Is Hagel Failing?

First things first: Chuck Hagel makes a poor witness for himself. That’s clear. He’s always been this way, of course: deliberative and slow of speech, stubbornly stating his positions without concern as to who else joined with him in them. When John McCain attacked the Pentagon designee over his opposition to the surge in Iraq, and he responded simply, “I’ll let history decide,” that was classic Hagel. He’s confident that historians will judge the diversion into Iraq after 9/11 as a major strategic error, and he’s probably right.

The strong, silent-type approach worked for Hagel when he was on the other side of the firing line, just one of a gauntlet of senators asking questions, but it wasn’t working on Thursday, with him in the hot seat and getting it from all sides, from some Democrats and a battery of hostile Republicans who began by praising his service to the nation and then proceeded to eviscerate him. During the daylong hearings, Hagel appeared to lose Republican after Republican, and even a couple of Democrats, like New York’s Kirsten Gillbrand, looked a little doubtful. Hagel’s manner and responses did little to reassure anyone, it seemed, about his toughness on Iran and firmness on Israel.

The long pauses and agonizingly careful answers held up for the most part when it came to substance—though he did fumble once on whether he supported “containment” against Iran—but Hagel was moving at the pace of a tortoise while some of his harshest critics, like Lindsey Graham, R-S.C., were darting around him like hares.

Graham’s cross-examination was particularly devastating. For all the world Hagel looked like the guilty suspect who is nailed in the final minutes of “Matlock” or “Perry Mason.” Hagel started off badly, and then things got worse, when Graham began by asking him if the nation was at war, and the nominee responded, “I’m sorry, what?” The South Carolina senator hammered Hagel on his previous criticism of the “Jewish lobby’s” influence in Washington—which Hagel had partially taken back—asking the former Nebraska senator if he could “name one person intimidated” by the Israeli lobby. Hagel couldn’t. “I didn’t have in mind a single person,” he said. Graham followed up by asking Hagel if he could name “something that was dumb” that the Israel lobby had forced U.S. legislators to do, and Hagel said he couldn’t say what that was either. Graham, dripping contempt, then declared that Hagel’s combined votes over the years—against harsher unilateral sanctions on Iran, against voting Iran’s Revolutionary Guard as a terrorist group, among others—“send the worst possible signal to our enemies and friends at the worst possible time in world history.”
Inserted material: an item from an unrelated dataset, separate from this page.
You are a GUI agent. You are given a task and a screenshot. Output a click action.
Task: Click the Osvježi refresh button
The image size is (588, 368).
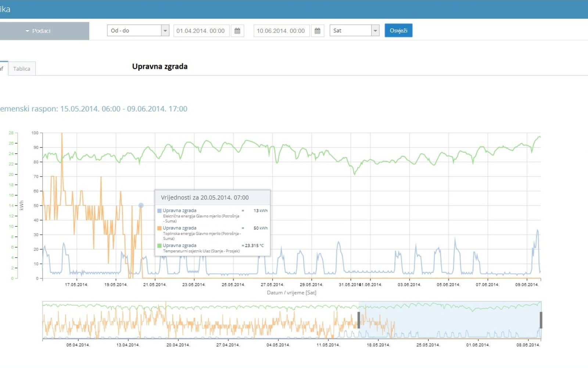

Perhaps one of the worst moments in a fairly bad day for Hagel came when even one of his apparent supporters, the committee chairman, Carl Levin, D-Mich., was forced to restate his position for him after Hagel twice misspoke about a critical issue: whether the Obama administration would accept mere “containment” of Iran’s nuclear program, rather than prevention of it. Hagel, handed a piece of paper, said, “I misspoke and said I supported the president's position on containment. If I said that, I meant to say we don't have a position on containment," Hagel said. That’s when Levin interjected: "We do have a position on containment, and that is we do not favor containment."

Not good. Hagel’s biggest problem was that many of his past positions were well-thought-out, but he was not given much of a chance to explain them, and he rarely seized the moment to do so aggressively. The issue of whether to designate Iran's Revolutionary Guard terrorists in 2007 was an important one, and Hagel and other senators such as Jim Webb, D-Va., had justifiable concerns. Webb’s suspicions, which Hagel agreed with, was that the Bush administration might use the designation to justify military action without Congress’ approval.

“Those who regret their vote five years ago to authorize military action in Iraq should think hard before supporting this approach,” Webb said. Hagel was one of those regretful senators. And at the time the Iranian government was a legitimately elected one (albeit within the constraints of the religious state) and it was, as it still is, a member of the U.N. “I think Jim Webb’s argument was a strong argument,” Hagel said Thursday “we have never designated part of a government as a terrorist organization.” It would have been, he said, “tantamount to giving the president authority to take military action.”

But it may not have been enough. Hagel’s not very good at expressing regret. The fact is, despite having firmed up his opposition to Iran's nuclear program and emphasized his strong support of Israel over the years, he still thinks he was right on most of those past votes. And he may well have been. And that’s going to cost him quite a few votes this time around.